Specifically, optical sources can be used to provide periodic or aperiodic potentials, or optical lattices, where particles, such as individual atoms or molecules, can become trapped via the Stark effect. The resulting arrangements of particles, can resemble artificial crystals that are free from defects. Advantageously, these can be utilized to investigate fundamental principles governing interactions and material properties, including quantum phase transitions and quantum spin dynamics, as well as provide promising systems for storing and processing quantum information. Particularly, such systems facilitate the ability to localize and act on an ensemble of identical particles, which can be described by a well-understood quantum structure.
In many applications, neutral atoms have been implemented as promising candidates for quantum information processing due to their well-defined quantum structure and charge neutrality. Particularly, charge neutrality isolates the atoms from charge-related perturbations, and leads to reduced decoherence. In addition, neutral atoms arranged in an optical lattice are unique for quantum information applications, as they afford single particle control, and can be scaled to large qubit systems.
Atomic trapping using optical sources is achieved due to the coherent interactions of applied electromagnetic (“EM”) fields and induced oscillating electric dipole moments. Specifically, internal atomic energy shifts occur due to source EM fields, resulting in effective potentials from which confinement forces arise. Generally, optical source wavelengths are shifted, or detuned, with respect to atomic resonances, wherein induced atomic dipole moments within the atom are in-phase for “red” detuning and 180° out-of-phase for “blue” detuning of trapping light field and atomic resonance frequency. Particularly, when a light source frequency is below an atomic transition frequency, or red detuned, respective atoms are attracted to the intensity maxima of the light field created with a strength dependent upon the detuning magnitude, whereas they are repelled from it in the case of blue detuning. Additionally, the potential depth, or strength of attraction, can be modified by controlling the intensity, or power, generated by the optical sources.
Commonly, optical lattices potentials are formed by interference patterns of light fields generated using multiple optical sources.
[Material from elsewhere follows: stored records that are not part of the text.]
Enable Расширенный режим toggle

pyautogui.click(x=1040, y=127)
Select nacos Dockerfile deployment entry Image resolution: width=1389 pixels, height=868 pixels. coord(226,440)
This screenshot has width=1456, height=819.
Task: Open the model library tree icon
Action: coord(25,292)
Such patterns, consisting of dark and bright regions in space, are projected onto small particles in order to achieve spatial confinement, where generally, the particles are pre-cooled to temperatures in the microKelvin range. For example, a one-dimensional (“1D”) optical lattice can be created by superposing two counter-propagating laser beams such that an optical standing wave is created. Additionally, higher dimensional optical lattices, such as two-(“2D”) and three-dimensional (“3D”) structures, necessitate additional optical sources. For example, as shown in FIG. 1, a simple-cubic lattice structure can be produced by overlapping three orthogonal standing waves formed using 3 pairs of counter-propagating optical sources, while for a 2D optical lattice, the atoms are confined to an array of tightly confining 1D potential tubes using 2 paired sources. In some cases, to generate more complex lattice configurations, the geometry of trapping potentials can be modified by interfering laser beams under different angles.
However, positions of atoms in an optical lattice generated by interference of counter-propagating beams, or beams co-propagating at a small angles, are directly sensitive to optical path-length drifts, causing differential phase shifts between beams. Although such shifts can be, in principle, compensated by using active stabilization techniques, this has, at best, been attempted using single-atom implementations. As such, extending such active stabilization to multi-atom systems adds substantial system complexity.
Given the above, there is a need for systems and methods directed to small particle confinement using optical trapping lattices that are scalable to a large number of sites, minimize crosstalk from neighboring planes of trapped particles, and are stable against position drifts due to optical phase fluctuations.